À 86 ans, Song Oh-soon est l’une des dernières voyantes aveugles de Séoul. Pendant que les algorithmes promettent l’avenir, elle continue d’écouter les histoires humaines.

Elle ne voit pas. Pourtant, elle lit les destins depuis quatre décennies, dans le braille et dans la voix. Song Oh-soon vit dans le dernier village de diseurs de bonne aventure aveugles de la capitale sud-coréenne, à Mia. Sa méthode n’a rien à voir avec les applications qui crachent une prédiction en quelques secondes. Elle reçoit en face à face, consulte les Quatre Piliers du Destin inscrits en braille, et laisse surtout une oreille attentive faire son travail.

Dans son minuscule local, qui lui sert aussi de logement, le silence est souvent le seul visiteur. La communauté comptait autrefois 70 à 80 membres. Il en reste moins de 20. Beaucoup sont morts, laissant derrière eux des boutiques aux pancartes défraîchies. « Quand je sors me promener, c’est calme », confie la vieille dame. « Je me sens seule. » Ce métier l’a pourtant sauvée. Devenue aveugle enfant à cause d’une maladie, elle a commencé à apprendre la divination coréenne à 11 ans, puis a travaillé comme devineresse dès 16 ans. À l’époque, les personnes handicapées étaient exclues de la plupart des professions, surtout les femmes. Elle n’avait guère le choix. Elle a trouvé là une raison de vivre, et parfois d’en donner aux autres.

Les Sud-Coréens, eux, n’ont pas perdu le goût de l’avenir. Le secteur pèse encore plus de 1.400 milliards de wons. Ce qui a changé, c’est la manière de consulter. De plus en plus de gens se tournent vers l’IA et les sites qui délivrent une prédiction gratuite ou presque.

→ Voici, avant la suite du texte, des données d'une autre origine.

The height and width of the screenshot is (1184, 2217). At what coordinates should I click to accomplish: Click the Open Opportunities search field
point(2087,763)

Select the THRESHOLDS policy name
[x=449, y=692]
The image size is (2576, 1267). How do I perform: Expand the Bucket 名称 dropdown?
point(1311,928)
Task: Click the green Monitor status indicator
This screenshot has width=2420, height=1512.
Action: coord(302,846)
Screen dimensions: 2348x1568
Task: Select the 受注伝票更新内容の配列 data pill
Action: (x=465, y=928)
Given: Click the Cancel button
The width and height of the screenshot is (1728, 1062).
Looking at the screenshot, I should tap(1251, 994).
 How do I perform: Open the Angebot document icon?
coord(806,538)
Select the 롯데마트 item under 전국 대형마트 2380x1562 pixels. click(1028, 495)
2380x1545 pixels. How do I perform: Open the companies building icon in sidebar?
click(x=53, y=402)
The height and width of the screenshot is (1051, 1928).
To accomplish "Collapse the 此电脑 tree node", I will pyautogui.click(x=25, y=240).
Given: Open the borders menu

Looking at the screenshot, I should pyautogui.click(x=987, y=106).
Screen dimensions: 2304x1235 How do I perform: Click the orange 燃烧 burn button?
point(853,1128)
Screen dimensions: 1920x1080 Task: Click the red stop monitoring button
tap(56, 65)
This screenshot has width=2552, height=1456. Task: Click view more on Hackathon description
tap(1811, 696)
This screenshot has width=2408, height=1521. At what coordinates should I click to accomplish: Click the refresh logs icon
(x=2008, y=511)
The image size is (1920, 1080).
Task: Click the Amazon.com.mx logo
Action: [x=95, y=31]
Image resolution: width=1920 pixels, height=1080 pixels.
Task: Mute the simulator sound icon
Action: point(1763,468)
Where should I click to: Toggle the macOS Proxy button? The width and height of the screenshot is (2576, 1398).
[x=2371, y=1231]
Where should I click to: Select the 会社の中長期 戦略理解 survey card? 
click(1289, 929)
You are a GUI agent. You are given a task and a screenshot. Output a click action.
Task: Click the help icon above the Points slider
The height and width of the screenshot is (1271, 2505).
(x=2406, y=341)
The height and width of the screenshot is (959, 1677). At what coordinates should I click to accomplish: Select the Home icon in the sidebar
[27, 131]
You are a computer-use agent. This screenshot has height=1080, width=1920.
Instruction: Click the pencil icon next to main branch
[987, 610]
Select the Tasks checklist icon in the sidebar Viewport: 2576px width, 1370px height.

La consultation chez Song Oh-soon coûte 50.000 wons (31 euros). Beaucoup de ses confrères sont introuvables sur internet. Alors les clients ne font plus le chemin jusqu’à Mia. La voyante ne croit pas à une perte d’intérêt. Elle pense simplement que les gens regardent désormais en ligne au lieu de pousser sa porte.

Pourtant, l’humain a encore sa place. Une professeure d’université de 44 ans, inquiète pour sa carrière, est passée longtemps devant le village sans oser entrer. Elle préférait l’IA. Jusqu’au jour où elle a téléphoné à Song Oh-soon. Cette femme lui a raconté son histoire, ses doutes, ses envies de tout laisser tomber. « Cela m’a fait du bien qu’une personne, pas une IA, se concentre sur mon histoire et l’écoute », a-t-elle expliqué. La vieille voyante dit avoir passé quarante ans à entendre des gens qui souffrent, qui doutent, parfois qui veulent mourir. Elle les a persuadés de continuer. Elle-même a un jour voulu mourir. Ce travail l’a retenue.

Elle reconnaît que sa tradition aurait dû s’emparer d’internet plus tôt pour survivre. Mais elle refuse de sombrer dans le pessimisme. Elle croit encore aux bonnes étoiles. Si l’on fait des efforts et des choix sages, dit-elle, la chance sourit trois fois dans une vie. Même quand le village se vide, même quand les écrans remplacent les visages, elle continue d’écouter. C’est sa manière à elle de voir l’avenir.